--- MATERIAL SHOWN ---

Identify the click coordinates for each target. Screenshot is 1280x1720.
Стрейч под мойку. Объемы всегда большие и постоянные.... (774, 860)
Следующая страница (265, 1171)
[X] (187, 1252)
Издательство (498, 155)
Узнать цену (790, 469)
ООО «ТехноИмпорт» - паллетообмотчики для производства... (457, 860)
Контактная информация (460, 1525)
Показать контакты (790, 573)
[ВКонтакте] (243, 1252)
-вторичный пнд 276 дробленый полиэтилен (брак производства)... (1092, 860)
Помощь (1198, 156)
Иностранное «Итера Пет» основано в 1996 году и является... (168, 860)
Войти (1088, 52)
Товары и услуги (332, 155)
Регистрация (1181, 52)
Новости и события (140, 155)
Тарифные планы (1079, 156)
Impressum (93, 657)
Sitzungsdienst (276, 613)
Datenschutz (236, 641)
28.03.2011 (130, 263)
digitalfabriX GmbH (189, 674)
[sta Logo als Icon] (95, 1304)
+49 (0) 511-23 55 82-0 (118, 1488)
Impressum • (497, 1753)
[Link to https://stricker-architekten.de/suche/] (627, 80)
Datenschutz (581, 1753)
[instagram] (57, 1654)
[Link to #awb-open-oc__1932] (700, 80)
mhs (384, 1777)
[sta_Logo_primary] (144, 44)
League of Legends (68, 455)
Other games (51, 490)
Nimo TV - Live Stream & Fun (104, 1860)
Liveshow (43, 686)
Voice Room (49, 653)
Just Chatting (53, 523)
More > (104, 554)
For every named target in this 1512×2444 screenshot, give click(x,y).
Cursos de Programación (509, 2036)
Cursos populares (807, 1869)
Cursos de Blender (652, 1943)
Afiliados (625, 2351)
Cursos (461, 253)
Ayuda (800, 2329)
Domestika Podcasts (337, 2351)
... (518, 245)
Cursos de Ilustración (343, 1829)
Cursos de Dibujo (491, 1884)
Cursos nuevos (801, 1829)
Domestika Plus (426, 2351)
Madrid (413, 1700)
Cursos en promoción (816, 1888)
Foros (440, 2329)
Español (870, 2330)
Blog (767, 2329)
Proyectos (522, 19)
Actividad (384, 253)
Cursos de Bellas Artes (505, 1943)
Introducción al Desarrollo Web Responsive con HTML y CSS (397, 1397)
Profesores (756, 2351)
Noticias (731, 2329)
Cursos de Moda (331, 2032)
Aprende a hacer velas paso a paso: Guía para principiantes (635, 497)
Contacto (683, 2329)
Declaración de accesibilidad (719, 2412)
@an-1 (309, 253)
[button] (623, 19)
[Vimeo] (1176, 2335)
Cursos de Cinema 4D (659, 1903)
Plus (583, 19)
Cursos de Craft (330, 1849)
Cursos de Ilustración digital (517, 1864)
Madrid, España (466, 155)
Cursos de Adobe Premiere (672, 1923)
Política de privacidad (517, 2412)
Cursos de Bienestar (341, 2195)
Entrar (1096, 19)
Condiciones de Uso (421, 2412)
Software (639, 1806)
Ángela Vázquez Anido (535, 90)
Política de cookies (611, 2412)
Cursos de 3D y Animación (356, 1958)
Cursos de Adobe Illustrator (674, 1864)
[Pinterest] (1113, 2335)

---

Each line of the records above should be copied exactly.

ANSWER TO THE PROBLEM>
Identify the click coordinates for each target. Screenshot is 1280x1720.
Стрейч под мойку. Объемы всегда большие и постоянные.... (774, 860)
Следующая страница (265, 1171)
[X] (187, 1252)
Издательство (498, 155)
Узнать цену (790, 469)
ООО «ТехноИмпорт» - паллетообмотчики для производства... (457, 860)
Контактная информация (460, 1525)
Показать контакты (790, 573)
[ВКонтакте] (243, 1252)
-вторичный пнд 276 дробленый полиэтилен (брак производства)... (1092, 860)
Помощь (1198, 156)
Иностранное «Итера Пет» основано в 1996 году и является... (168, 860)
Войти (1088, 52)
Товары и услуги (332, 155)
Регистрация (1181, 52)
Новости и события (140, 155)
Тарифные планы (1079, 156)
Impressum (93, 657)
Sitzungsdienst (276, 613)
Datenschutz (236, 641)
28.03.2011 (130, 263)
digitalfabriX GmbH (189, 674)
[sta Logo als Icon] (95, 1304)
+49 (0) 511-23 55 82-0 (118, 1488)
Impressum • (497, 1753)
[Link to https://stricker-architekten.de/suche/] (627, 80)
Datenschutz (581, 1753)
[instagram] (57, 1654)
[Link to #awb-open-oc__1932] (700, 80)
mhs (384, 1777)
[sta_Logo_primary] (144, 44)
League of Legends (68, 455)
Other games (51, 490)
Nimo TV - Live Stream & Fun (104, 1860)
Liveshow (43, 686)
Voice Room (49, 653)
Just Chatting (53, 523)
More > (104, 554)
For every named target in this 1512×2444 screenshot, give click(x,y).
Cursos de Programación (509, 2036)
Cursos populares (807, 1869)
Cursos de Blender (652, 1943)
Afiliados (625, 2351)
Cursos (461, 253)
Ayuda (800, 2329)
Domestika Podcasts (337, 2351)
... (518, 245)
Cursos de Ilustración (343, 1829)
Cursos de Dibujo (491, 1884)
Cursos nuevos (801, 1829)
Domestika Plus (426, 2351)
Madrid (413, 1700)
Cursos en promoción (816, 1888)
Foros (440, 2329)
Español (870, 2330)
Blog (767, 2329)
Proyectos (522, 19)
Actividad (384, 253)
Cursos de Bellas Artes (505, 1943)
Introducción al Desarrollo Web Responsive con HTML y CSS (397, 1397)
Profesores (756, 2351)
Noticias (731, 2329)
Cursos de Moda (331, 2032)
Aprende a hacer velas paso a paso: Guía para principiantes (635, 497)
Contacto (683, 2329)
Declaración de accesibilidad (719, 2412)
@an-1 (309, 253)
[button] (623, 19)
[Vimeo] (1176, 2335)
Cursos de Cinema 4D (659, 1903)
Plus (583, 19)
Cursos de Craft (330, 1849)
Cursos de Ilustración digital (517, 1864)
Madrid, España (466, 155)
Cursos de Adobe Premiere (672, 1923)
Política de privacidad (517, 2412)
Cursos de Bienestar (341, 2195)
Entrar (1096, 19)
Condiciones de Uso (421, 2412)
Software (639, 1806)
Ángela Vázquez Anido (535, 90)
Política de cookies (611, 2412)
Cursos de 3D y Animación (356, 1958)
Cursos de Adobe Illustrator (674, 1864)
[Pinterest] (1113, 2335)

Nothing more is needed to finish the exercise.